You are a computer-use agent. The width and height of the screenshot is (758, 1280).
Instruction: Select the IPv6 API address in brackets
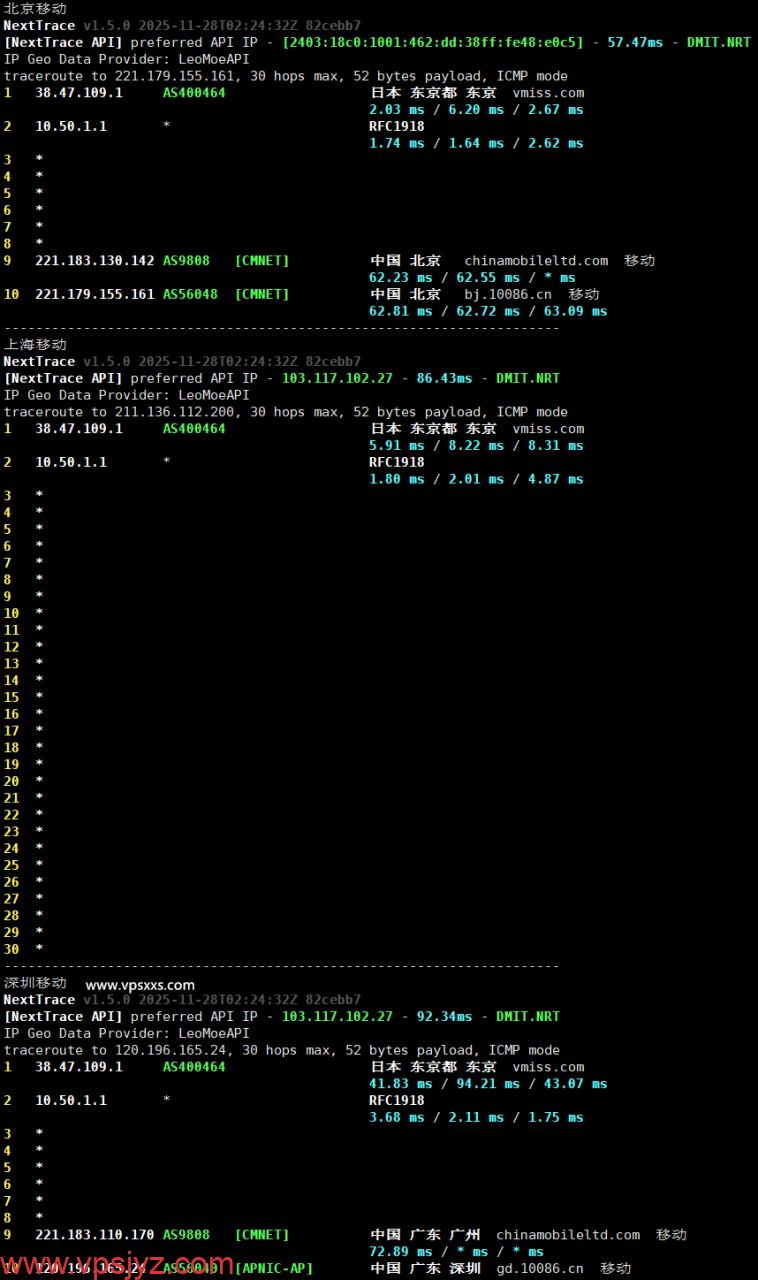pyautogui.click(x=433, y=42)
...
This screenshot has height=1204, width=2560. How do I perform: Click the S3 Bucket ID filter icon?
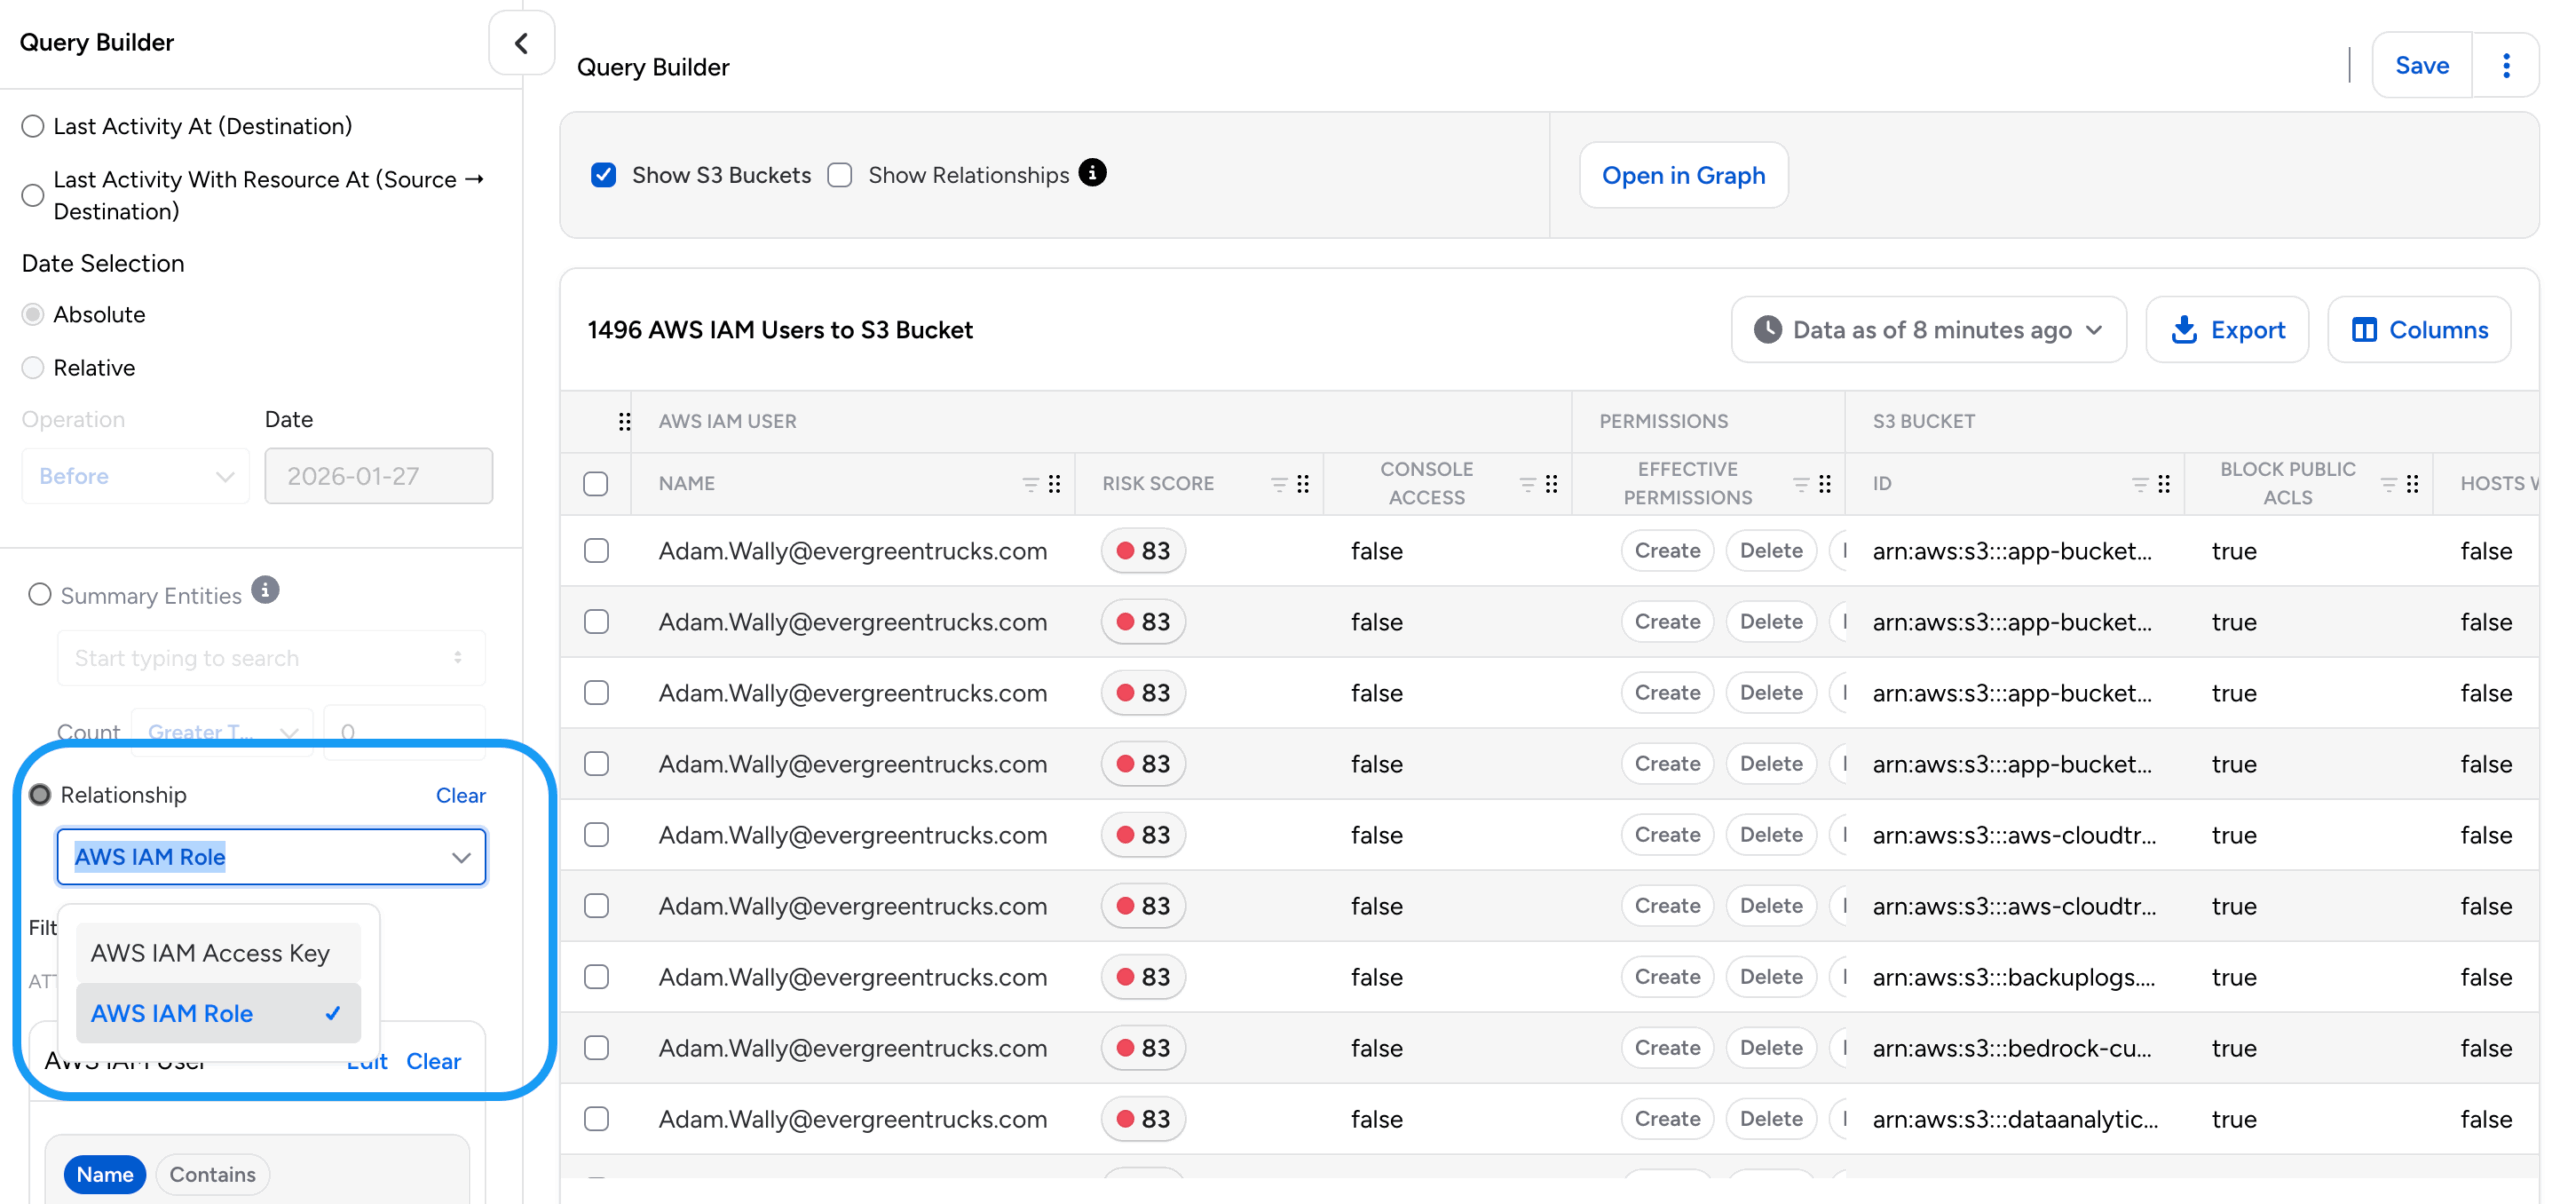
---
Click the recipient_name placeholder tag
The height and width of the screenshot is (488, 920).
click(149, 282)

◆ Task goal: Pick out each line in the data above that contains the string "screenshot". Case counts.

◆ Output of the exercise:
You are a computer-use agent. The width and height of the screenshot is (758, 1280).
This screenshot has height=1204, width=2560. How do I perform: Click the S3 Bucket ID filter icon?
The height and width of the screenshot is (488, 920).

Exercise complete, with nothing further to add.